In Agathonisi we went stern-to the town quay again.
On Saturday 6th July we set of at 9 in the morning to walk to Catholiko, at the other end of the island, along the new super-road being built at the cost of 1.3 million euros of EU money - funny priorities when the island struggles to get teachers for its schools and has minimal health care.
There are still stretches of the original road, which is a bit rough:

but this had been replaced by a perfectly adequate concrete road, most of which has been ripped up
to make the new super-highway.

It hardly leads to a seething metropolis. Catholiko has a fish farm, one and a half houses and a (closed) taverna.

the fishing boats were attractive
but the only sign of life was a fisherman mending his nets.

Tomorrow we go to Pythagorion on Samos to pick up Lin's brother John. The forecast at last is for the winds to drop. We will see

Wednesday, 3 July 2013

Charlie videos

On the beach in Lipsi

Exploring in Arki

Beware of the ghost

Starting the engine (and he stops it too)

Swimming at Crithoni

Peace and quiet!

Becky and Charlie went home yesterday, since when we have been washing, cleaning, tidying and shopping ready to set of to Samos to pick up Lin's brother John next Monday.
We left you last Saturday, 29 June, in Agathonisi, where we tied up to the town quay. Charlie spent the morning playing on the town beach.

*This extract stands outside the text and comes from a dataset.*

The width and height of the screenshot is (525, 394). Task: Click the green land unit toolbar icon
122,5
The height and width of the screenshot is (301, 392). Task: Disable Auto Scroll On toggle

In the afternoon he went to Maria's shop,
 where he loved Maria's husband
rode on Nikos's plane

 and played with Mara's children, Nikos and Panayotta.
When we left, Maria gave Charlie a lolly,

which he took with him to dinner at Yanni's

At Yanni's Charlie took photos of us all:

and a lot of photos of trousers and feet

On Sunday morning we were the last to leave the quay.
Charlie got his lifejacket on.

We had a fast sail over to Lipsi, where we picked up a mooring at Kapsadia
Becky even swam 

 while Lin and Charlie looked on in amazement.

 We had a delicious lunch in the taverna (though Charlie did not appreciate the more sophisticated food)
 A kitten got stuck on the palm roof.
Becky rescued it and Charlie played with it

chasing it around the restaurant.

 After lunch we went back to the beach, where Charlie tried on grandpa's hat.

 Charlie was tired, so we went back to the boat and had a fast sail to Lakki, where we tied up on the town quay.
 On Monday morning, 1st July, we walked round to Merikia beach in the morning. After lunch we hired a car for Becky's last day and drove to Crithoni's Paradise, where Charlie had a great time in the pool, swimming on grandpa's shoulders
 before strangling grandpa
and playing with two Greek girls, playing shy at first.

 Once Becky had packed on Tuesday morning we drove over to Xerokampos, where we spent the morning on the beach before having a good lunch at Aloni Taverna.
 Charlie was fascinated by the lobsters in the tank
 and the huge octopus in a bucket
 which Charlie did not like the look of.

 In the taverna was a swallow's nest with hungry baby swallows

while the parents swooped around us.
Charlie took some bread and fed the ducks
 then went over to feed a shy drake.
After lunch we went back to Lakki to put Becky and Charlie on the ferry to Kos for their flight home. In the waiting room Charlie made friends with two Greek Australian kids.
Then it was time to board the catamaran

and off they went for a bumpy ride to Kos.